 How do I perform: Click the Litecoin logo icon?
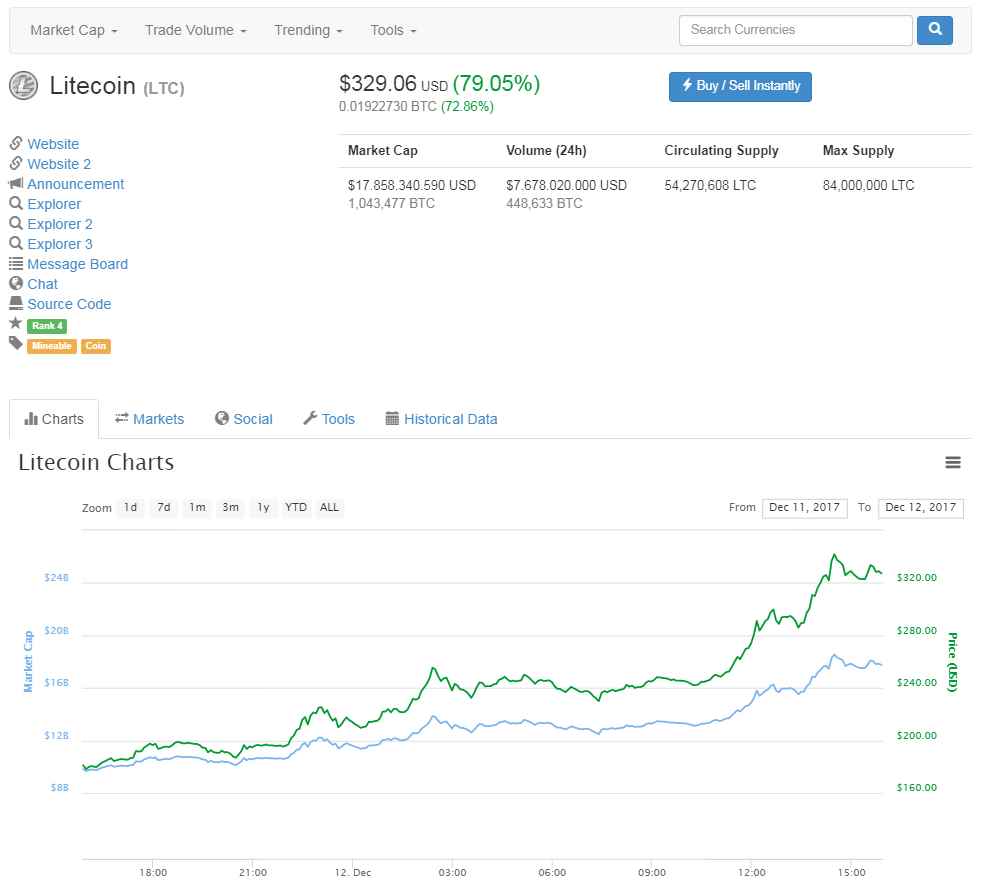[x=23, y=86]
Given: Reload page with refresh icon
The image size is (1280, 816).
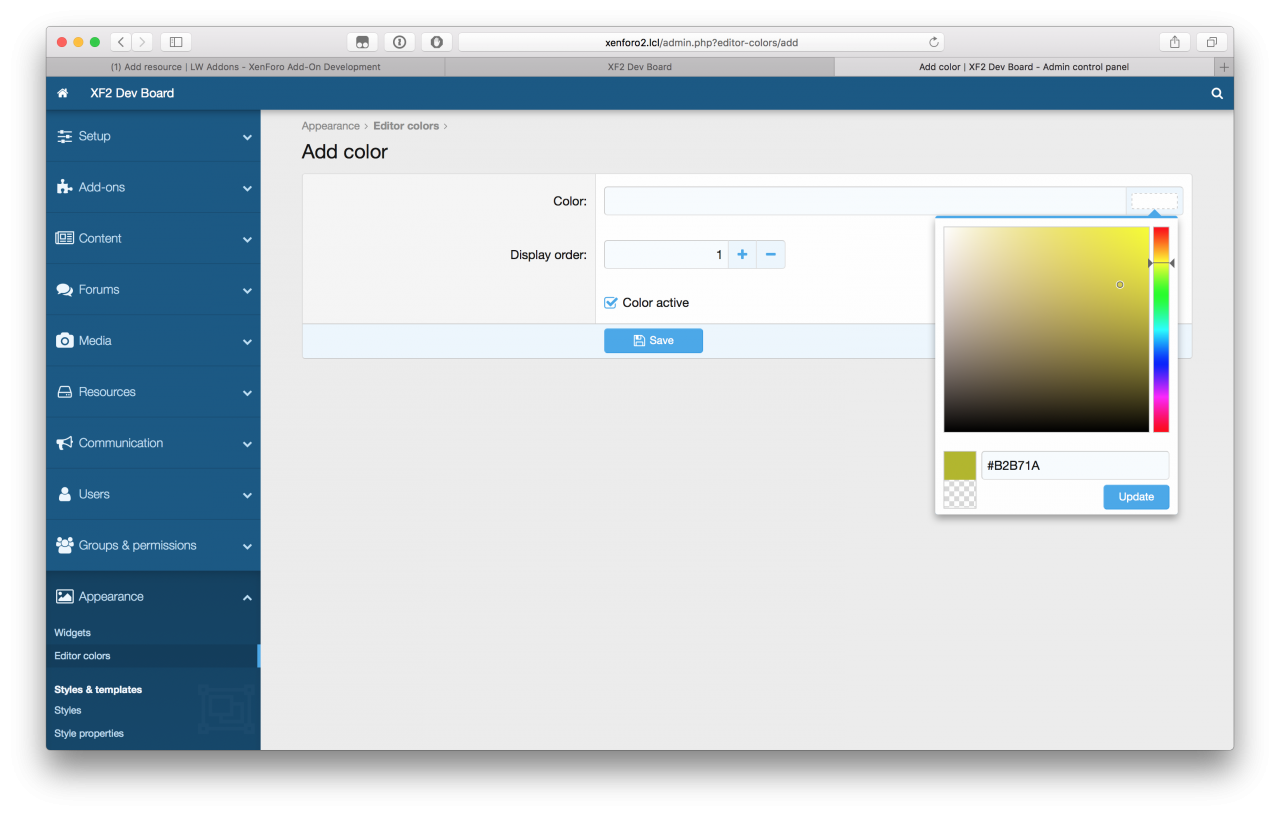Looking at the screenshot, I should click(x=934, y=42).
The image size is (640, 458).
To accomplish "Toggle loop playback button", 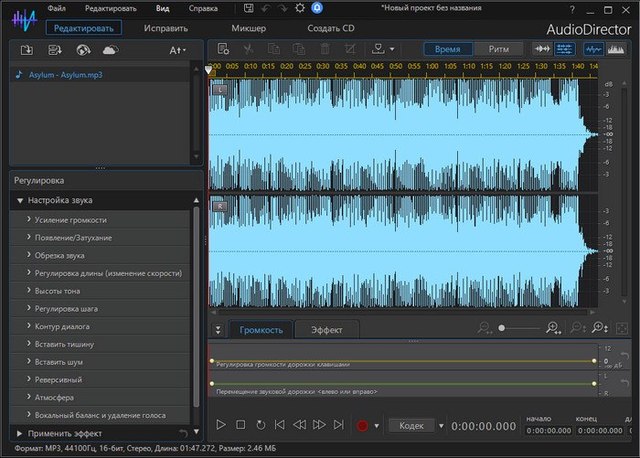I will [x=260, y=425].
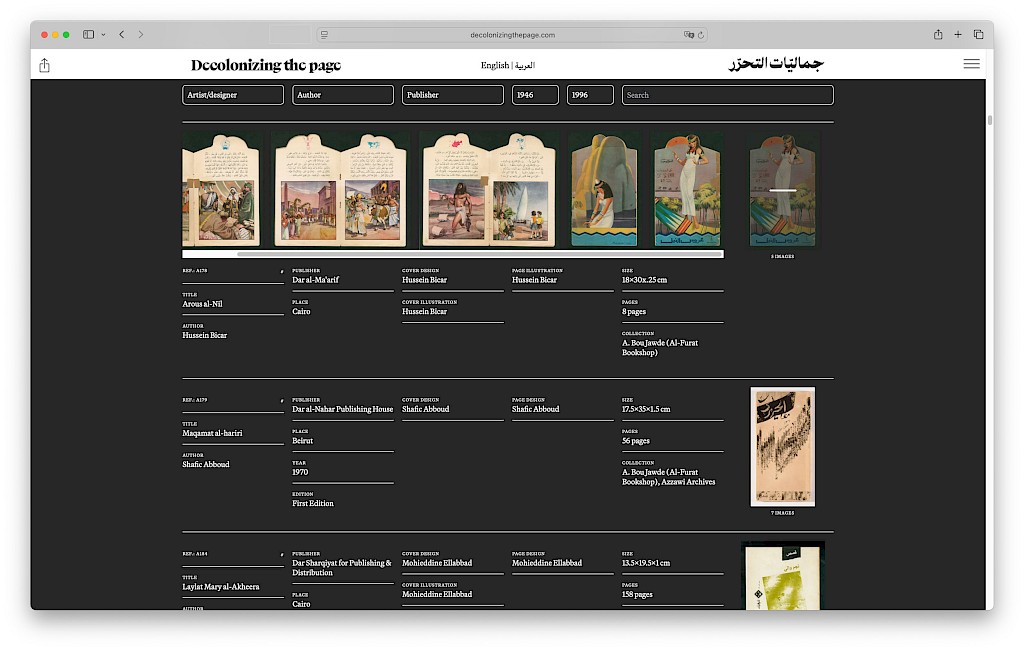The width and height of the screenshot is (1024, 650).
Task: Open a new tab with the plus icon
Action: (958, 34)
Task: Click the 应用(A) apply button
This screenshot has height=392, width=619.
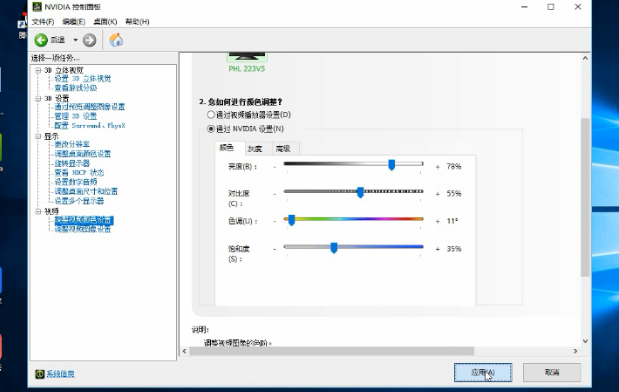Action: pyautogui.click(x=483, y=372)
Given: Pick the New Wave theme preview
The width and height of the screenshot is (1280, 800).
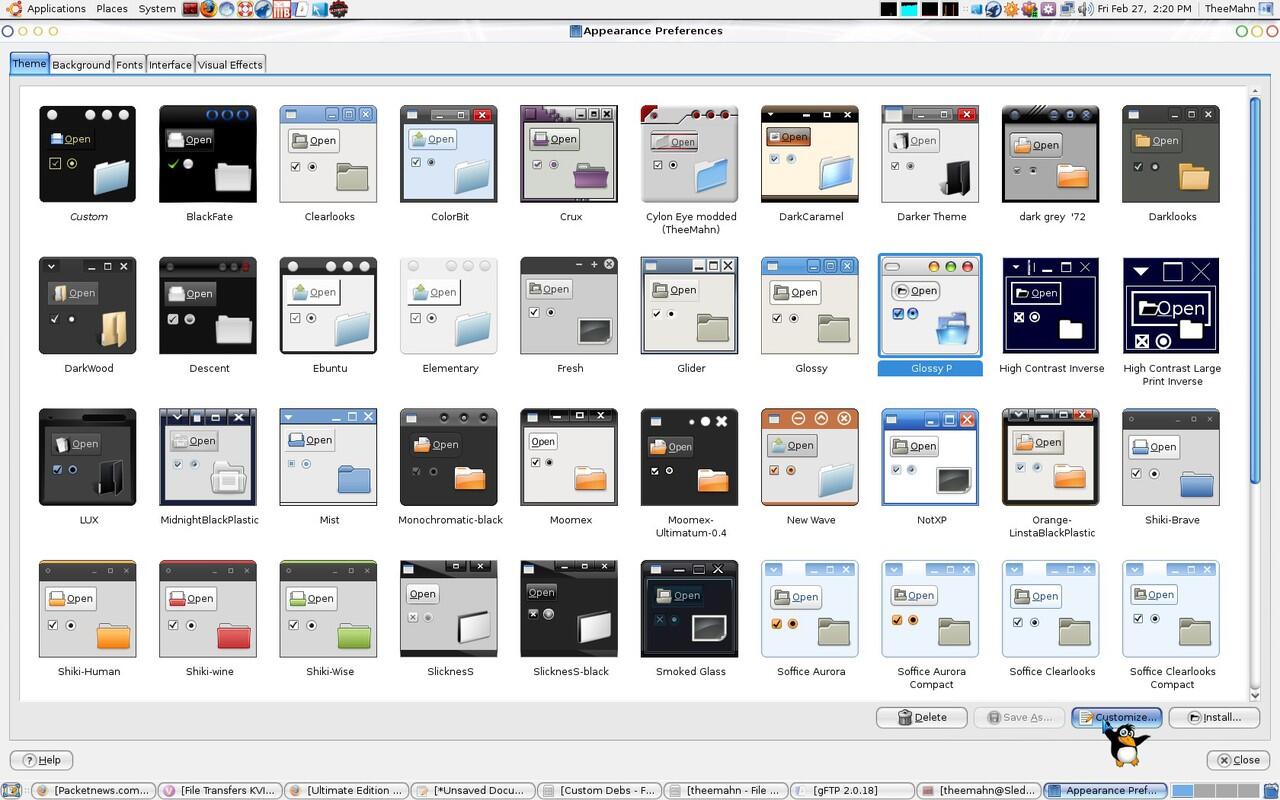Looking at the screenshot, I should 810,457.
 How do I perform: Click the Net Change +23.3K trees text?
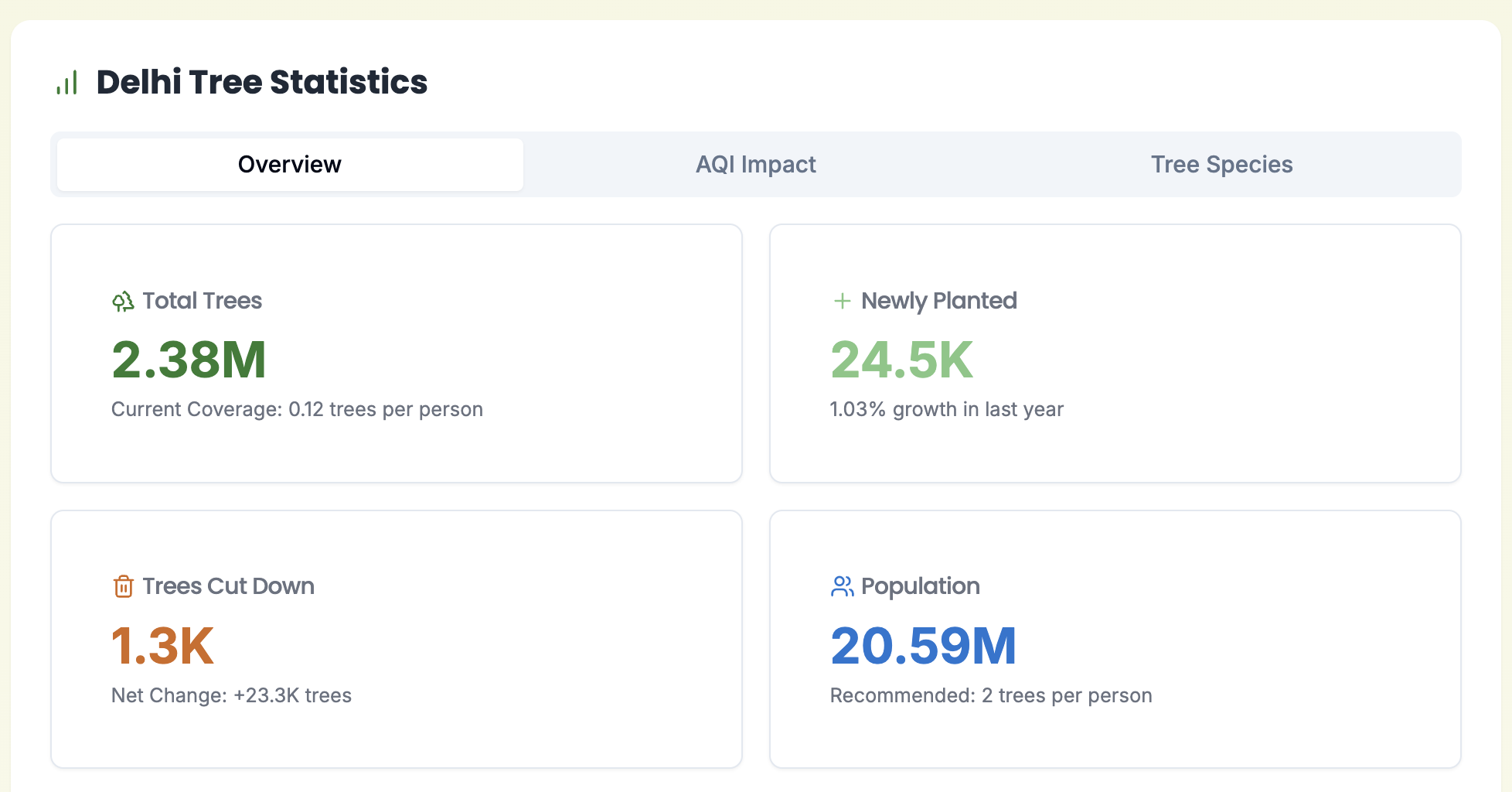231,695
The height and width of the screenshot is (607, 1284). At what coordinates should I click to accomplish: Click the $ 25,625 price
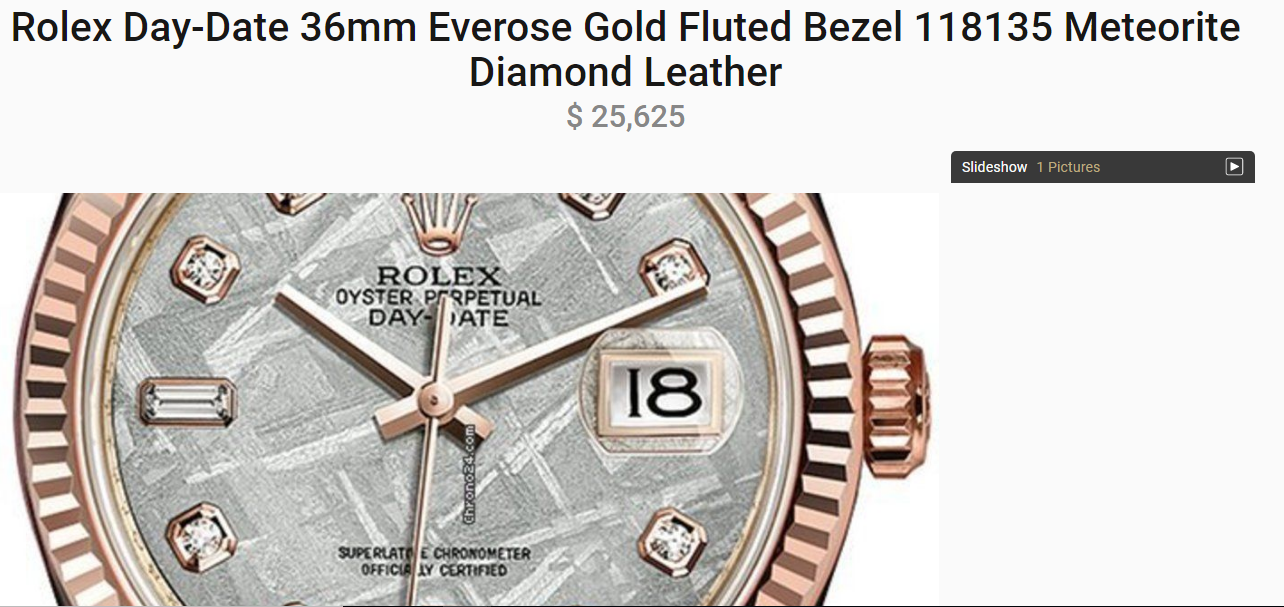point(626,117)
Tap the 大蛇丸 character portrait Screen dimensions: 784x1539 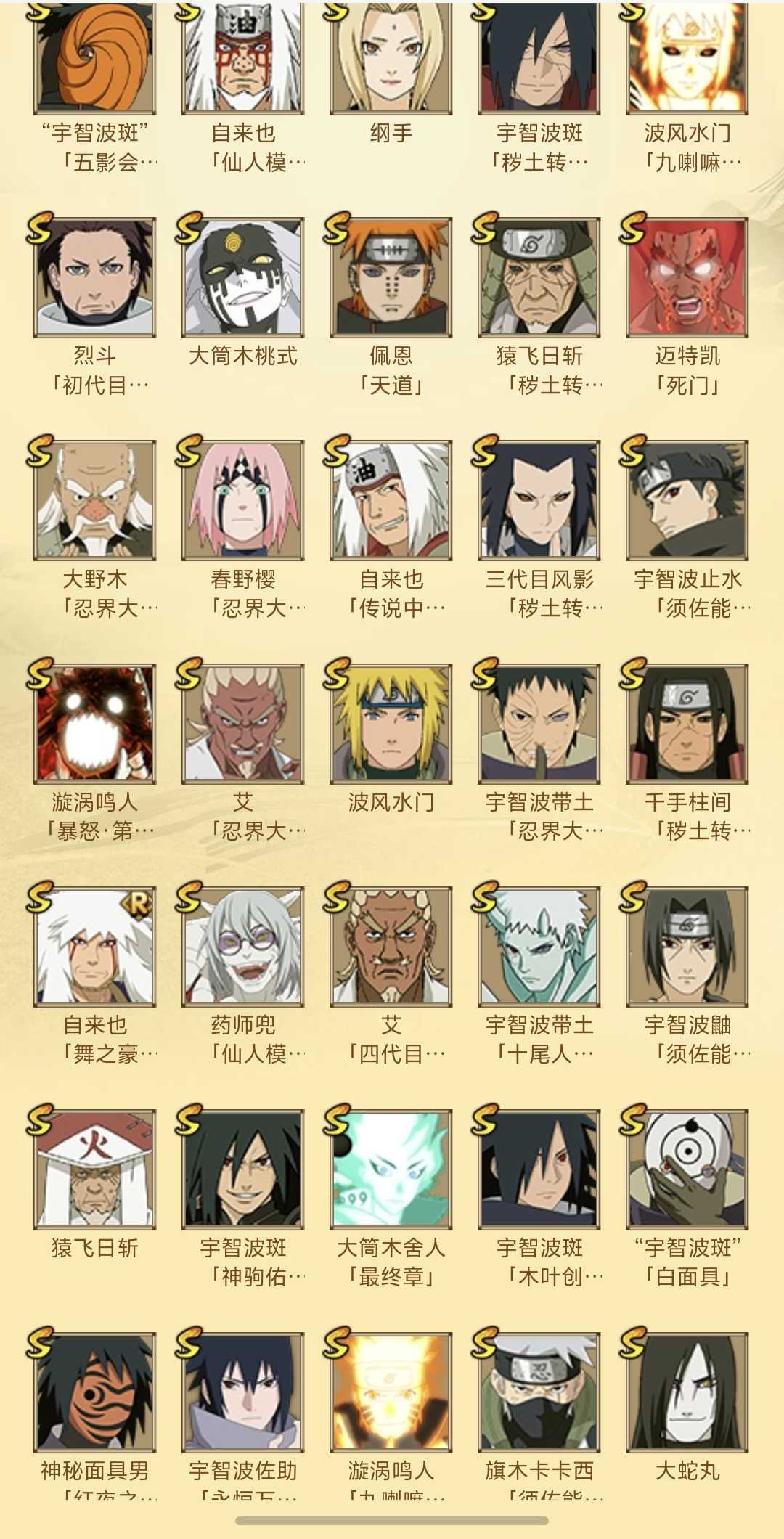pyautogui.click(x=687, y=1392)
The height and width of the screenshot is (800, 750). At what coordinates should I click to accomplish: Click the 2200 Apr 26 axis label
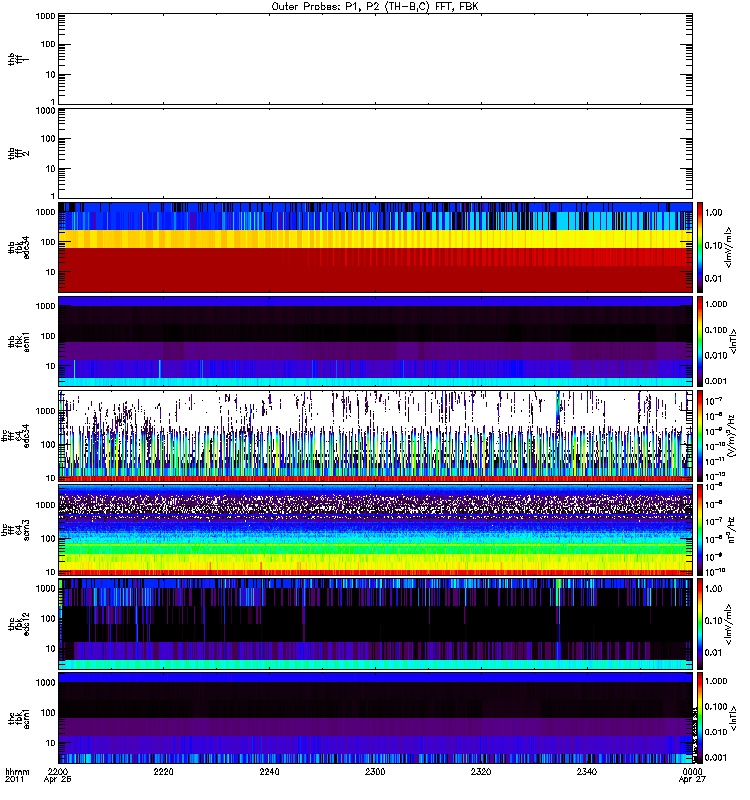pos(58,776)
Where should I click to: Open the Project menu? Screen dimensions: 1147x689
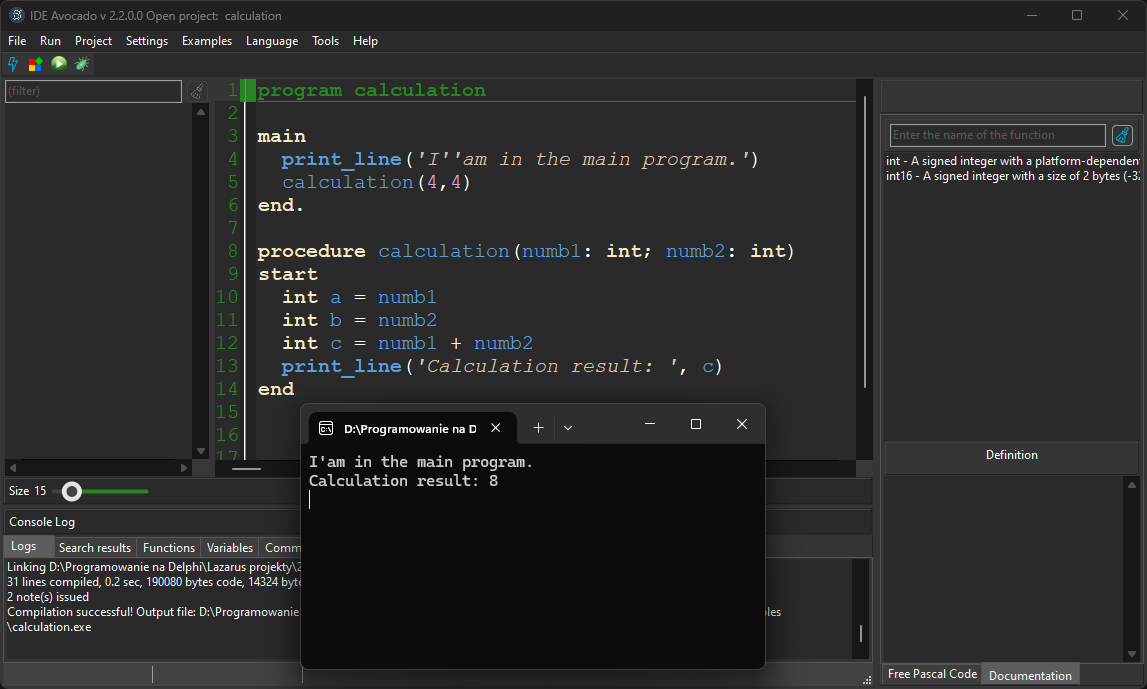[x=93, y=41]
----
Among the entries above, how many lines hold the string "Given"? Answer with the number only.

# ANSWER FOR THE TASK:
2